The principal goal of astrobiology is the search for extraterrestrial life forms. A key aspect is the study of the
ability of different kinds of terrestrial organisms to support simulated extraterrestrial environmental conditions.
Mosses are multicellular green plants, poorly studied from an astrobiological perspective.
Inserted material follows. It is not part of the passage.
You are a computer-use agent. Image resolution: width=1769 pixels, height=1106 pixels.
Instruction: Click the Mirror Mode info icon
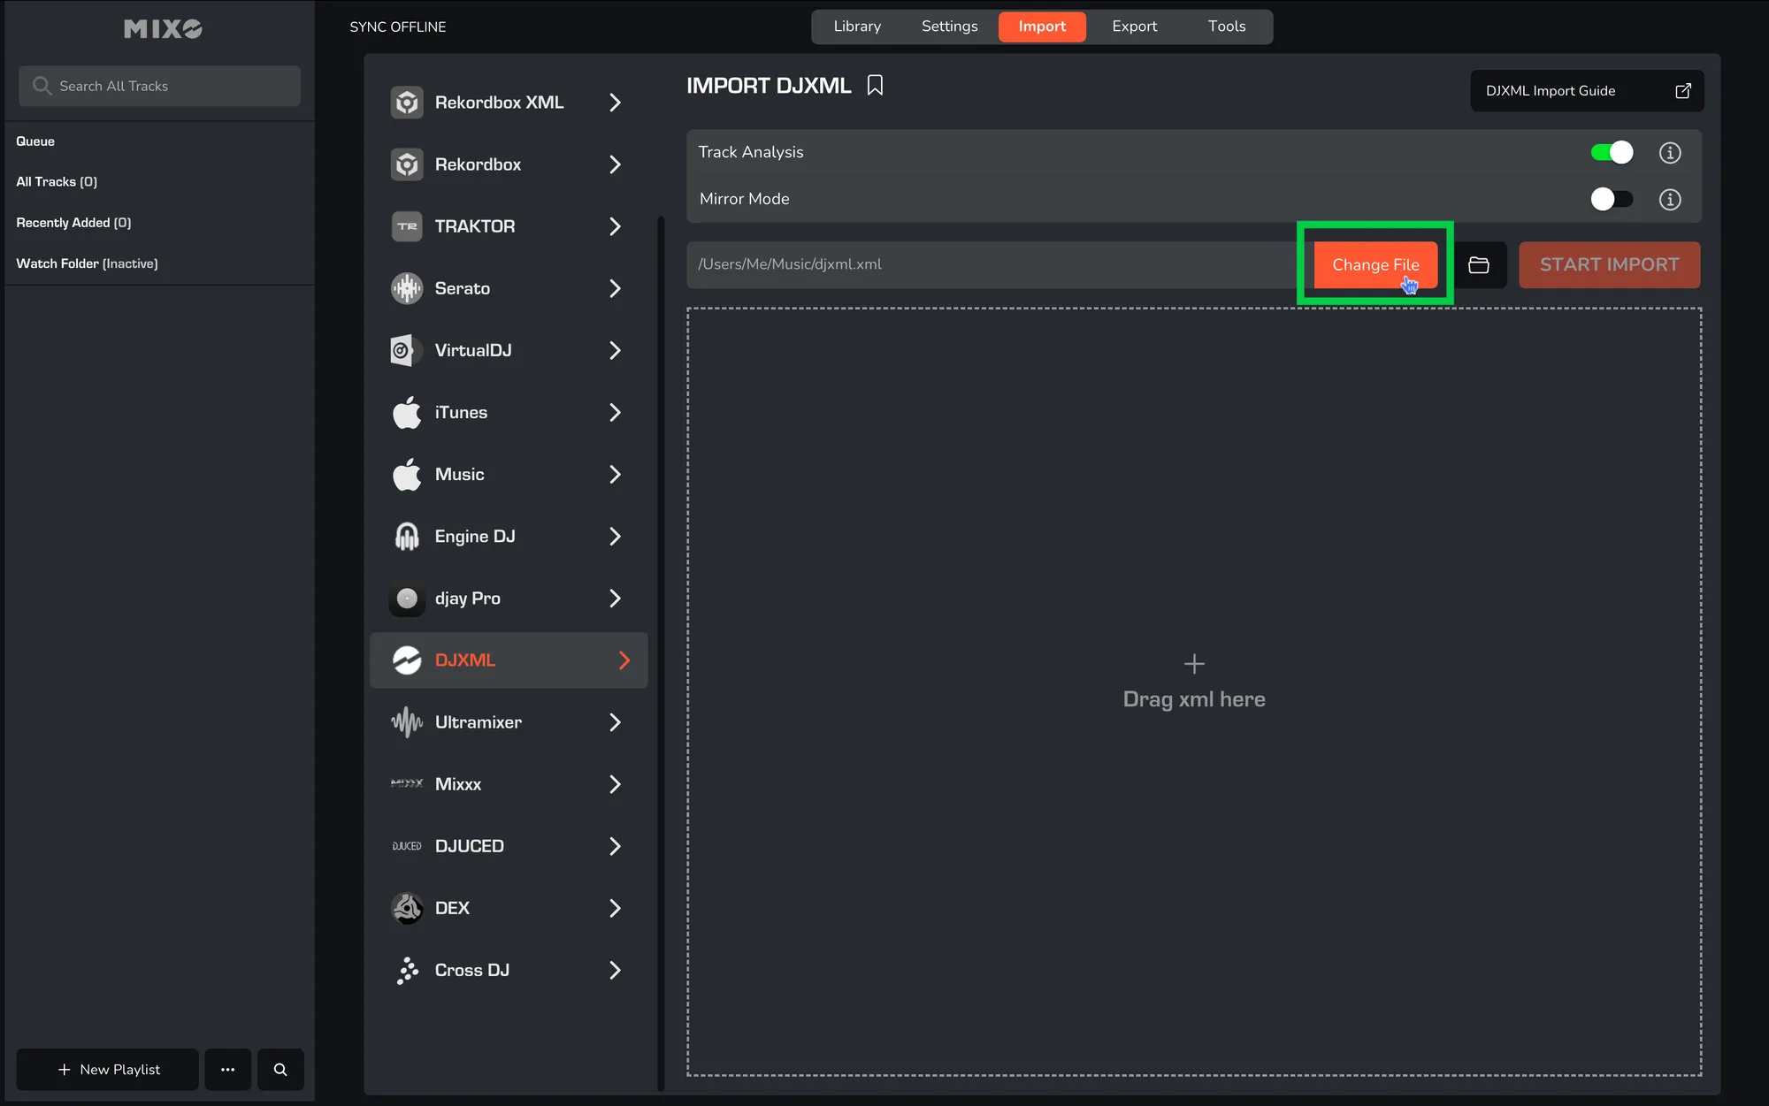(1669, 200)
In this paper, we report
experimental results obtained using two species of moss, which demonstrate that both the spores of the moss
Funaria hygrometrica as well as the desiccated vegetative gametophyte shoots of the moss Tortella squarrosa
(=Pleurochaete squarrosa) were capable of resisting Simulated Martian Environmental Conditions (SMEC): Mars
simulated atmospheric composition 99.9% CO2, and 0.6% H2O with a pressure of 7 mbars, -73 ºC and UV irradiation
of 30 mW cm-2 in a wavelength range of 200-400 nm under a limited short time of exposition of 2 hours. After being
exposed to SMEC and then transferred to an appropriate growth medium, the F. hygrometrica spores germinated,
producing typical gametophyte protonemal cells and leafy shoots. Likewise, detached leaves from SMEC-exposed
gametophyte shoots of T. squarrosa retained the ability to produce new protonemata and shoots under suitable
growth conditions. Furthermore, we studied the tolerance of these moss structures to a thermal stress of 100 °C for 1
h; in both cases the spores and shoots were capable of resisting this heat treatment. Our study using FT-Raman and
FT-IR vibrational spectroscopy demonstrated that neither spores nor shoots apparently suffered significant damage
in their biomolecular makeup after being subject to these stress treatments. The implications of these findings for the
search of life on Mars are discussed.